Ongoing Lock/Float Considerations

  • 2015 began with a strong move to the lowest rates seen since May 2013.  The catalyst was Europe and the introduction of European quantitative easing.

  • It's a highly uncertain time for global financial markets.  On the one hand, some believe we're in the midst of a race among world central banks to devalue currencies and lower interest rates.  Others believe that the global economy is turning a corner and rates will grind higher.  That had been creating a lot of volatility, which made for uncertain fluctuations from day to day.  But those periods of volatility have been interspersed by utter indecision where rates are effectively drifting sideways with no conviction and no desire to get off the fence
  • With European QE having now begun, we're on high alert for a big picture bounce in European economic data, sentiment, growth, and rates.  The more it looks like such a bounce is taking hold, the greater the risk that domestic bond markets and mortgage rates will also experience a big bounce higher.  There was a possibility that the bounce occurred in February, but European bonds got back to the task of improving in March.  This helped calm the domestic bond market's move toward higher rates.  April's weak employment report helped solidify it.

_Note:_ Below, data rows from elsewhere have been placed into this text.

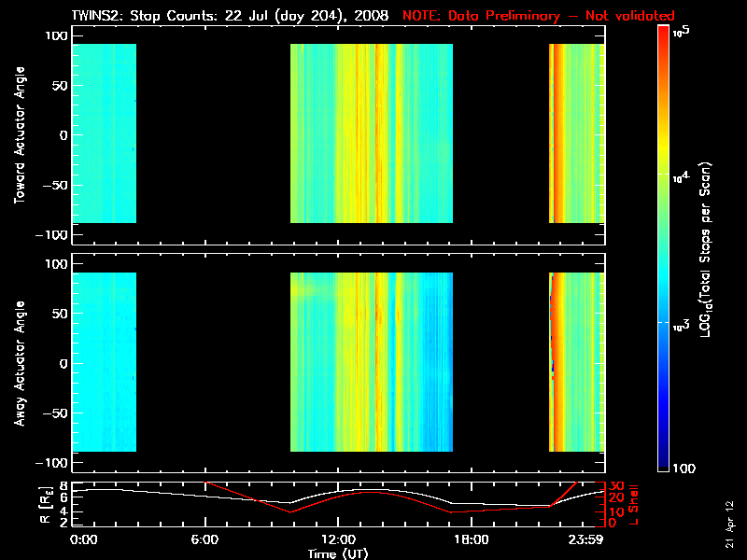Select the "Toward Actuator Angle" axis label
This screenshot has height=560, width=747.
point(17,135)
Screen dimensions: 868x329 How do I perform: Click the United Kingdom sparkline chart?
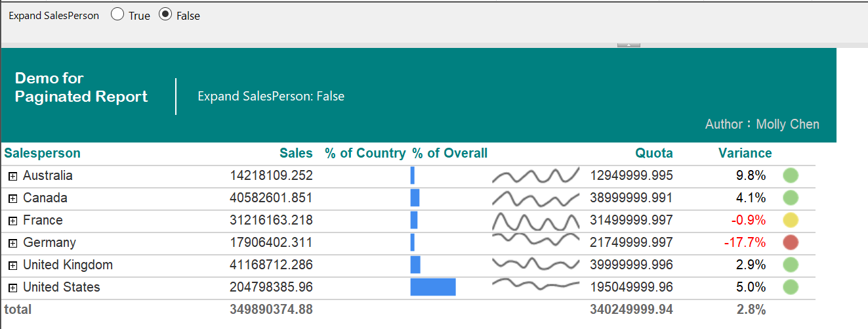536,264
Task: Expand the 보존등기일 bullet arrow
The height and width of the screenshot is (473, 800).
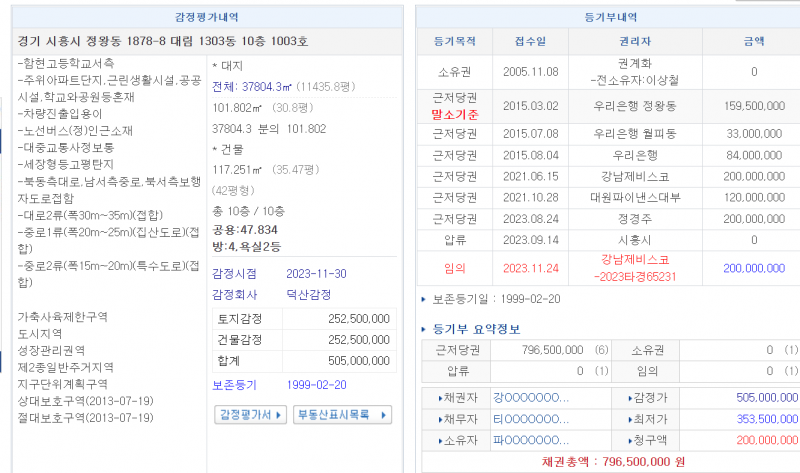Action: click(423, 299)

  • Unfortunately, this didn't result in a strong move past the year's previous lows.  In fact, rates at home and abroad hit a floor of sorts and flat-lined.  They've begun moving higher at a quick pace, and we're once again forced to confront the possibility that this will be a bigger, longer-lasting correction.  Until such a thing can be ruled out, Locking makes far more sense.

  • As always, please keep in mind that the rates discussed generally refer to what we've termed 'best-execution' (that is, the most frequently quoted, conforming, conventional 30yr fixed rate for top tier borrowers, based not only on the outright price, but also 'bang-for-the-buck.'  Generally speaking, our best-execution rate tends to connote no origination or discount points--though this can vary--and tends to predict Freddie Mac's weekly survey with high accuracy.  It's safe to assume that our best-ex rate is the more timely and accurate of the two due to Freddie's once-a-week polling method).